Best of luck folks (which is also what the Mars Exploration Rover “Spirit” needs given it’s gotten itself stuck on Mars!)..
Update: So far so good, first and second stages ran and separated OK, third stage running at the moment prior to separation of Herschel and Planck.
Update 2: Third stage burn complete, in ballistic phase.
Update 3: Herschel separated from third stage!
Update 4: The cylinder protecting Planck has been jettisoned.
Update 5: Planck has separated from the third stage!
That’s it for me for tonight, it’s almost midnight here…
Update 6: ESA has established communications with both telescopes and currently they’re both looking good for their journey to L2.
A few weeks ago Martin Sevior and Tom Ffield of the University of Melbourne did a talk at VPAC called “Belle Monte-Carlo production on the Amazon EC2 cloud” based on a paper they’d presented at the International Conference of Computing in High Energy and Nuclear Physics.
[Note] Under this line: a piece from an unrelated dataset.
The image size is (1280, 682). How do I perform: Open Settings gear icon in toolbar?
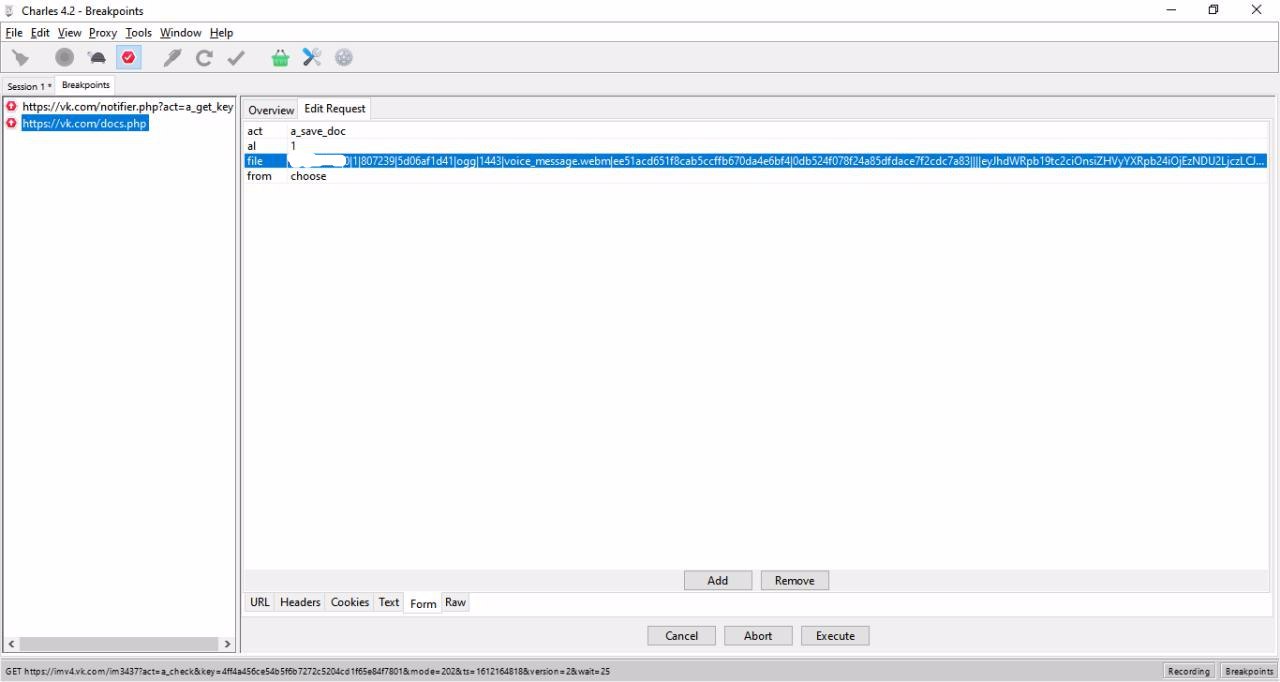[x=344, y=58]
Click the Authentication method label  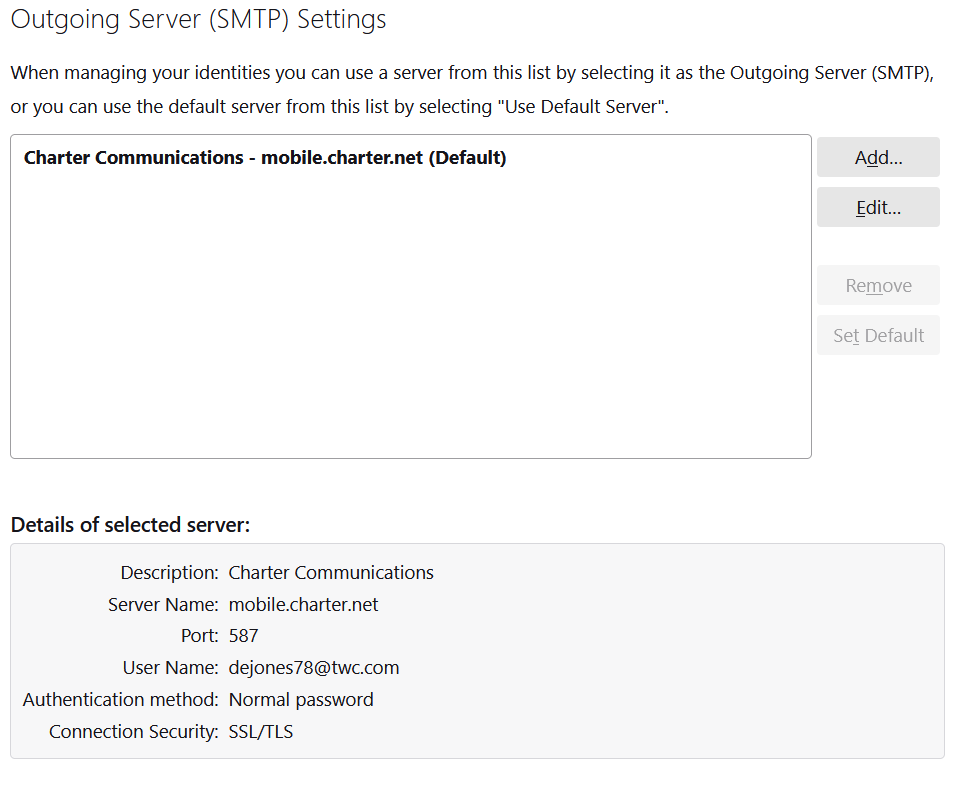click(x=121, y=700)
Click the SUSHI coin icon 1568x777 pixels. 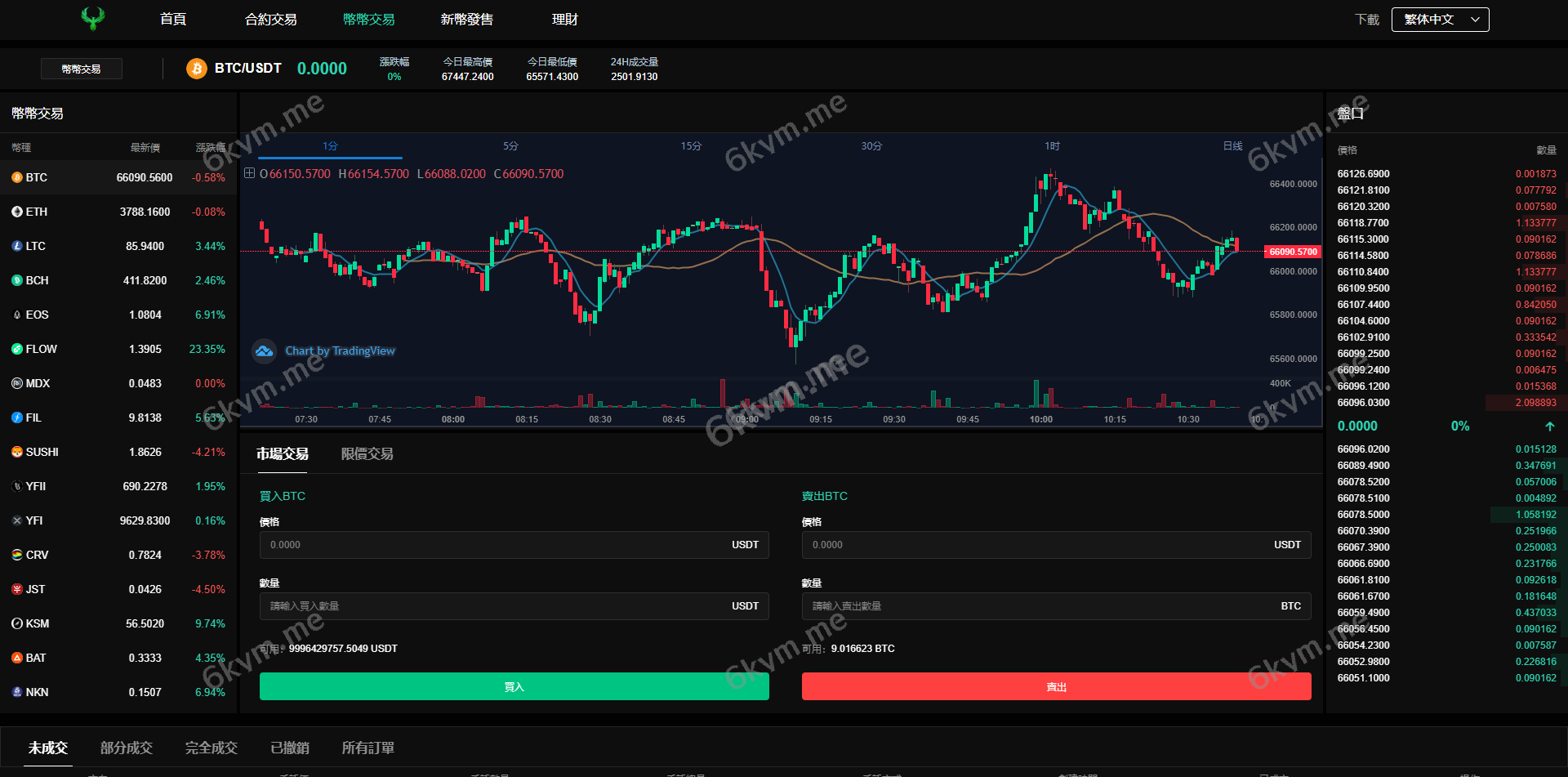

The presentation is now available on the VPAC website.
It’s all about testing the cloud computing model via Amazon EC2 for Monte Carlo production for the SuperBelle experiment at the KEK collider in Japan. My favourite comment is that for a real full production run on Amazon EC2 to be useful it would need to be able to return data from S3 to the KEK collider at 600MB/s (~4.7Gb/s) sustained.
I don’t know what Amazon would say to that – well, apart from maybe “no”. 🙂
NB: This is the talk I mentioned in the comments on Joe Landman’s blog post called “Cloudy Issues“.